Violence sous anesthésie

Cathy Galliègue

Il y a eu les envies d'ailleurs de Lou, ou en tout cas, les envies d'être là où je n'étais pas.

La crise d'ado, débutée très tôt et toujours pas finie. Quitter le giron maternel, faire la grande, s'éloigner surtout de celui qui avait su nous terroriser et nous attendrir tout à la fois.

J'avais quitté son père par ennui quand elle avait sept ans. Je ne pouvais plus attendre dans ce désert intellectuel et me regarder crever sur pieds.

Je ne savais pas que j'allais emporter ma fille au cœur d'un cyclone d'une violence implacable, auprès d'un homme qui allait nous détruire, anéantir notre relation mère-fille déjà bancale.

Il m'a longtemps fait croire que je n'étais pas une femme battue. Il m'aimait. Il m'aimait trop et mal.

Notre relation fusionnelle nous emportait dans les excès. Il était bien trop sensible lui, mon beau musicien, mon batteur aux poignets et aux traits fins pour avoir envie de me faire du mal. I

l ne voulait pas… mais avec mon comportement, c'était inévitable.

Il ne pouvait pas supporter cette manière que j'avais de les séduire… tous.

Les amis se sont éloignés. Je suis restée seule avec lui, seule avec ma fille aux premières loges.

Toutes les deux toutes face à lui, avec la peur qui prend le ventre chaque soir. J'ai vite compris qu'il ne fallait pas chercher à discuter, à se défendre ou à désamorcer ce qui se mettait en marche invariablement dès que le mélange alcool et médicaments commençait à produire son effet dévastateur.

Rester dans un coin, essayer de mettre ma fille à l'écart, qu'elle aille dormir chez une copine ou qu'elle reste dans sa chambre. Et puis attendre.

Attendre le lendemain. Ses regrets, sa peine, ses excuses, ses larmes, ses bras qui redevenaient tendres comme un refuge, ses promesses.

Est-ce que j'avais déjà été aimée comme ça ? Non.

Est-ce que quelqu'un d'autre pourrait m'aimer comme ça ? Jamais ! Il me l'a dit.

Alors, je prenais soin de lui, le seul homme capable de m'aimer et j'étais sûre qu'un jour, il irait mieux.

L'amour peut guérir de tout… J'ai découvert les bouffées délirantes et leur crescendo. La folie qui s'insinue comme un poison dans vos jours et vos nuits, qui vous prend tout votre espace.

Il n'y avait plus que lui. Lui et son malaise, lui et sa souffrance, lui et le besoin que j'avais de l'aider, de le sortir de cet enfer, pour que le mien s'arrête enfin.
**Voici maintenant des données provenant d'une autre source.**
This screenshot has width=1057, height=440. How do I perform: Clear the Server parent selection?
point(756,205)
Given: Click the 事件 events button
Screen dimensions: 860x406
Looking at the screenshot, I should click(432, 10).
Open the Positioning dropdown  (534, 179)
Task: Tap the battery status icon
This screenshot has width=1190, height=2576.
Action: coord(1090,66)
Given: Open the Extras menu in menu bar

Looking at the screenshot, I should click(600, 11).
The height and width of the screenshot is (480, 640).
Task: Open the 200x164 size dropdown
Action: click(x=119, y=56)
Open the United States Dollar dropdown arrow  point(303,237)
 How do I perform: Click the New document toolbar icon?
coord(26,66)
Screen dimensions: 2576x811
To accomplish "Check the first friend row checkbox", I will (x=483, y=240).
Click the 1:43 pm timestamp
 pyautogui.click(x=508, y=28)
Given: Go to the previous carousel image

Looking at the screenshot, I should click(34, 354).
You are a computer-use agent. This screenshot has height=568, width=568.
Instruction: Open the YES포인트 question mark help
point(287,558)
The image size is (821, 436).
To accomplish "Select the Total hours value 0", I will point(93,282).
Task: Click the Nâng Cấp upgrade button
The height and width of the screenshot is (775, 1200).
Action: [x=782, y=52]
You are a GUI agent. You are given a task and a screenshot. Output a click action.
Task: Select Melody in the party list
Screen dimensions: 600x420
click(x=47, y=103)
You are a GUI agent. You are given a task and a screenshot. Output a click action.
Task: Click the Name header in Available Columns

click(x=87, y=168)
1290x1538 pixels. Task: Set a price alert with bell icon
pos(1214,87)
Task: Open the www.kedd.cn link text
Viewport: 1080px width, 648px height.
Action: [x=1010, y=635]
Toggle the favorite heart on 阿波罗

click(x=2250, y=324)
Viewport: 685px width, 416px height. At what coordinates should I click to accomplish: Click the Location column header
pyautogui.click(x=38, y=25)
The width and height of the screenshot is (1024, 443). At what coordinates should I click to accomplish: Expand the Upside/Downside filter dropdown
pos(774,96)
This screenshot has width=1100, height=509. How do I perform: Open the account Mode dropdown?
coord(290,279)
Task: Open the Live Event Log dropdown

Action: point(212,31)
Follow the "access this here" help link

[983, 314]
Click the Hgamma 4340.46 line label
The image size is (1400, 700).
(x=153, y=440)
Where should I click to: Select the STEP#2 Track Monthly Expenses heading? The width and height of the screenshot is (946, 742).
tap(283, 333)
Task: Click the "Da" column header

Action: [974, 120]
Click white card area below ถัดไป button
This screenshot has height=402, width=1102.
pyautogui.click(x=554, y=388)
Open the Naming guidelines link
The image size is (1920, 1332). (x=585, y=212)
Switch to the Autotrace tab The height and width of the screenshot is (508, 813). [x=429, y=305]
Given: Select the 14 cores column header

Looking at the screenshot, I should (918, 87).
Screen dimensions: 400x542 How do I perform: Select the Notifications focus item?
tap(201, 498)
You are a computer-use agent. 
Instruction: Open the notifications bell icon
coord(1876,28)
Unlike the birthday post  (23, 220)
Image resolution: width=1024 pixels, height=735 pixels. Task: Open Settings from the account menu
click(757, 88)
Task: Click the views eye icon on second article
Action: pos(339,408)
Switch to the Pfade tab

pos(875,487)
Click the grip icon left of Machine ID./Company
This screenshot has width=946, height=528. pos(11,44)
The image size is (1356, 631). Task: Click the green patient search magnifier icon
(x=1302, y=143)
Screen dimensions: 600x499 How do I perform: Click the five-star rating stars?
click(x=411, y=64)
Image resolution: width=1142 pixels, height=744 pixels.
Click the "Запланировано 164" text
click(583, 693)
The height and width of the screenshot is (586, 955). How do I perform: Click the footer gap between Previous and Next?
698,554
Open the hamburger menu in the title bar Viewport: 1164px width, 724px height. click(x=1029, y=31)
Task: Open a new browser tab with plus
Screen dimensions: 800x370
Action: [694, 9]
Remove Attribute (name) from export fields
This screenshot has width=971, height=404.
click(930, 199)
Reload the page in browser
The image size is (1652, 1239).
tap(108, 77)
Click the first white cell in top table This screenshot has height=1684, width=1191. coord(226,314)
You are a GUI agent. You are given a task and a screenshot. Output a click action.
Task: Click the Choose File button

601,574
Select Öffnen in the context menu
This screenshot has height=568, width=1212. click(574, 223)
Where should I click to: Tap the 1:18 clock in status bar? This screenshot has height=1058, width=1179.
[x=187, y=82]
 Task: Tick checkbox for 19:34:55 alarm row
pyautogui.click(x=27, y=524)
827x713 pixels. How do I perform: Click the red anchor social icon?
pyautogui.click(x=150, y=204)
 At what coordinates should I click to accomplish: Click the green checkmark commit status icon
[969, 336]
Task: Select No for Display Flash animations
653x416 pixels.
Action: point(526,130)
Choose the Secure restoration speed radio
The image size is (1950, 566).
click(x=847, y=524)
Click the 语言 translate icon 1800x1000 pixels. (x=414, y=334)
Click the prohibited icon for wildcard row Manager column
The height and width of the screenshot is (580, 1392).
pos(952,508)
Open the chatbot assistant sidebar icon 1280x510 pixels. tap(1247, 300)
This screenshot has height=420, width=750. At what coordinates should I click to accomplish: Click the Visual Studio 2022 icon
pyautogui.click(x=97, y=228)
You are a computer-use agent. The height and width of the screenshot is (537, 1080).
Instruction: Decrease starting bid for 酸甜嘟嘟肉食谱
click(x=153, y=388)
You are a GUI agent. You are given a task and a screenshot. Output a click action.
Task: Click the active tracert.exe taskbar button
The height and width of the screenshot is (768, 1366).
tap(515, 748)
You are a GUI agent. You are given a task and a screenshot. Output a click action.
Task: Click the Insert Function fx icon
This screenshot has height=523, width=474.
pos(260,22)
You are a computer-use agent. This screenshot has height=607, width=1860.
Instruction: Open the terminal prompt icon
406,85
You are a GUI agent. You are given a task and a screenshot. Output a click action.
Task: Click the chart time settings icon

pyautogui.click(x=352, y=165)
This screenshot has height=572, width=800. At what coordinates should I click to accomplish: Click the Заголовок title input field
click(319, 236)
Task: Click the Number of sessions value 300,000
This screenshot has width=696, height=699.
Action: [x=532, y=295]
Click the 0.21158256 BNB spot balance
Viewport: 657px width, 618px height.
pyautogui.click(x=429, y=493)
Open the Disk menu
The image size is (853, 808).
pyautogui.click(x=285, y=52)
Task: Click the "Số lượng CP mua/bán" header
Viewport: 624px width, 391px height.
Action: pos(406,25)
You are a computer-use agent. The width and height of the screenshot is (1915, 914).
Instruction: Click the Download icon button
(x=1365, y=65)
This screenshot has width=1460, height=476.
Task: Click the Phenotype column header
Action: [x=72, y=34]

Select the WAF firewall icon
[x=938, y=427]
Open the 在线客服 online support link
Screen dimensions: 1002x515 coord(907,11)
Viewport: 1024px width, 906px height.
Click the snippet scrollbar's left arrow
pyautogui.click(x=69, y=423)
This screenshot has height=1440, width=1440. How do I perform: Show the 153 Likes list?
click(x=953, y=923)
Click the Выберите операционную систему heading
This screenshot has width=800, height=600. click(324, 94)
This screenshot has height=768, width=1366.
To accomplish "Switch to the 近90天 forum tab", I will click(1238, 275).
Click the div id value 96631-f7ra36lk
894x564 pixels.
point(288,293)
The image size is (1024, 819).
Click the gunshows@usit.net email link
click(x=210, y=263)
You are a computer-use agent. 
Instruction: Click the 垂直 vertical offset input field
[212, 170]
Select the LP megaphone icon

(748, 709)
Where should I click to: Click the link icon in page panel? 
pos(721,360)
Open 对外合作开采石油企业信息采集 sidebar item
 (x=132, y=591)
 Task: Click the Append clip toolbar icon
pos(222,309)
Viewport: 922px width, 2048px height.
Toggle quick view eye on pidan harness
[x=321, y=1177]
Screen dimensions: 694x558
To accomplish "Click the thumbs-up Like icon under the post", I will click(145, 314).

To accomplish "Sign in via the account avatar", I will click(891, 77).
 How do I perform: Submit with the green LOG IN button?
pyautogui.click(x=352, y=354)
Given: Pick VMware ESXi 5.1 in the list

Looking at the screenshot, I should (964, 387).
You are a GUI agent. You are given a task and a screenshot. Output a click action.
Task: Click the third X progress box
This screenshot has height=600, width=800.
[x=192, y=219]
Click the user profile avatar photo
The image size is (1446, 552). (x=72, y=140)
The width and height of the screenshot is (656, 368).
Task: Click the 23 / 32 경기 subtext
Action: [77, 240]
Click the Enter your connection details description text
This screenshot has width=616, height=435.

Pour survivre, je devais lui donner raison. Je n'étais pas vraiment une femme battue. D'ailleurs, je n'avais presque pas de marques. Quand il me tirait de mon lit par les cheveux, en plein sommeil, ça ne laissait pas de traces visibles. Quand il m'humiliait devant nos invités, enfonçant un doigt dans mon nez, me traitant de salope devant les regards gênés, quand il serrait juste assez mais pas trop, quand il me terrifiait avec son regard plein de haine et que j'entendais ma fille hurler, pas de traces.

Nous étions trop fusionnels, c'est ça ! Dans la démesure de l'amour qui fait mal parfois.

C'était, un jazz man, un écorché vif et j'avais eu la chance d'être choisie par cet homme qui m'emmenait dans son univers, dans sa musique.

Il y a toujours un prix à payer, toujours.

J'ai perdu le sommeil. La nuit, tellement de choses peuvent arriver. J'attendais le matin et partais travailler, épuisée.

J'ai quelquefois inventé des petites histoires pour une lèvre fendue, un œil amoché, mais pas trop souvent. Personne n'y a rien vu au bureau. J'étais juste “fatiguée“ à cause de ces foutues insomnies. Le médecin m'a prescrit un hypnotique. Un hypnotique…

Voilà ce qu'il me fallait. Cinq ans d'hypnose médicamenteuse pour me plonger dans le coton et ne plus rien voir ni sentir. Tout pouvait arriver, je n'en gardais que de vagues souvenirs et si rarement des marques. La chimie m'offrait un voyage quotidien vers le néant.

J'attendais le soir avec impatience, avalait ma pilule et même en pleine lumière, pour moi, c'était la nuit.

Ma fille, elle, n'était pas sous hypnose.